3. Add Response Caching
For data that changes rarely (product categories, config), cache the response so the database is not hit on every request:
pip install fastapi-cache2 redis
from fastapi_cache import FastAPICache
from fastapi_cache.backends.redis import RedisBackend
from fastapi_cache.decorator import cache
@app.get("/categories")
@cache(expire=300) ← cache for 300 seconds (5 minutes)
async def get_categories():
return db.query(Category).all()
First request: DB query → result cached in Redis → returned Next 300 sec: No DB query → result from Redis cache → returned After 300 sec: Cache expires → next request queries DB again
4. Use Pagination on All List Endpoints
# Never return unlimited lists
@app.get("/users")
def get_users(skip: int = 0, limit: int = Query(default=20, le=100)):
return db.query(User).offset(skip).limit(limit).all()
# le=100 means the client cannot request more than 100 at once
5. Add Database Indexes
# Without index: full table scan for every query
class User(Base):
email = Column(String) ← searches scan ALL rows
# With index: direct lookup
class User(Base):
email = Column(String, index=True) ← searches go directly to the row
Index rules:
Always index: primary keys (automatic), foreign keys,
fields used in .filter() or .order_by()
Skip: fields never used in queries,
columns with very few unique values (like boolean)
6. Structure Your Code for Growth
production-app/ ├── main.py ← app creation, middleware, lifespan ├── config.py ← settings from environment variables ├── database.py ← engine, session, Base ├── models/ ← SQLAlchemy models ├── schemas/ ← Pydantic schemas ├── services/ ← business logic ├── routers/ ← route handlers (thin) ├── dependencies.py ← shared Depends functions └── tests/ ← pytest tests
7. Use Pydantic Settings for Configuration
from pydantic_settings import BaseSettings
class Settings(BaseSettings):
database_url: str
secret_key: str
debug: bool = False
allowed_origins: list[str] = ["http://localhost:3000"]
class Config:
env_file = ".env"
settings = Settings()
Pydantic reads from environment variables automatically and validates their types.
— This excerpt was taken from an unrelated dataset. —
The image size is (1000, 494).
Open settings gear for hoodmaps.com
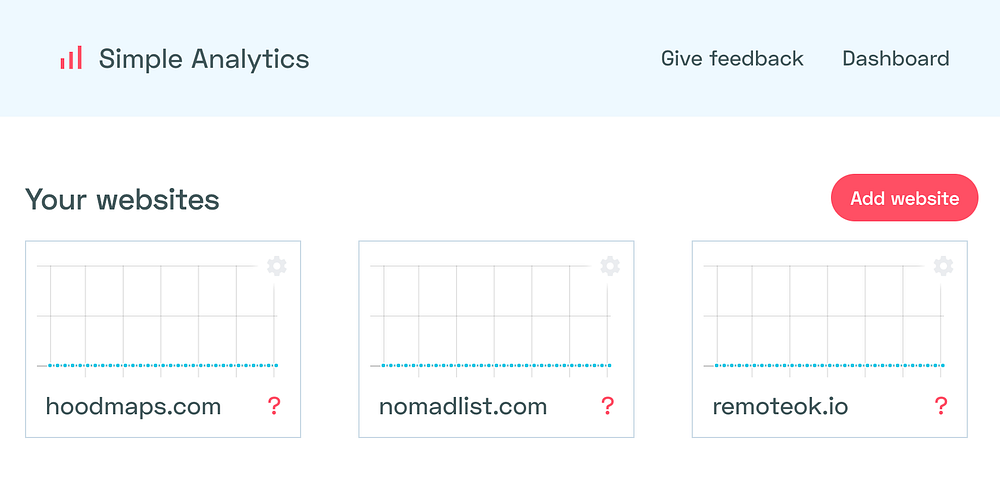pos(276,266)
No manual os.getenv() calls scattered throughout your code.
8. Log Structured Data
import logging
import json
logger = logging.getLogger("myapp")
@app.middleware("http")
async def log_requests(request: Request, call_next):
response = await call_next(request)
logger.info(json.dumps({
"method": request.method,
"path": request.url.path,
"status": response.status_code,
}))
return response
Performance Checklist
□ Multiple Gunicorn workers in production □ Async routes for I/O-bound operations □ Connection pooling for database (SQLAlchemy handles this) □ Eager loading to avoid N+1 queries □ Database indexes on filtered/sorted columns □ Pagination on all list endpoints □ Caching for frequently read, rarely changed data □ Gzip middleware for large responses □ Timeout on all external HTTP calls □ Health check endpoint at /health
Key Points
- Run multiple Gunicorn workers in production to use all CPU cores.
- Fix N+1 query problems with
joinedload()to reduce database round-trips dramatically. - Cache slow, rarely-changing responses with Redis to avoid repeat database queries.
- Always paginate list endpoints — never return an unlimited number of rows.
- Use Pydantic Settings to manage configuration from environment variables in a type-safe way.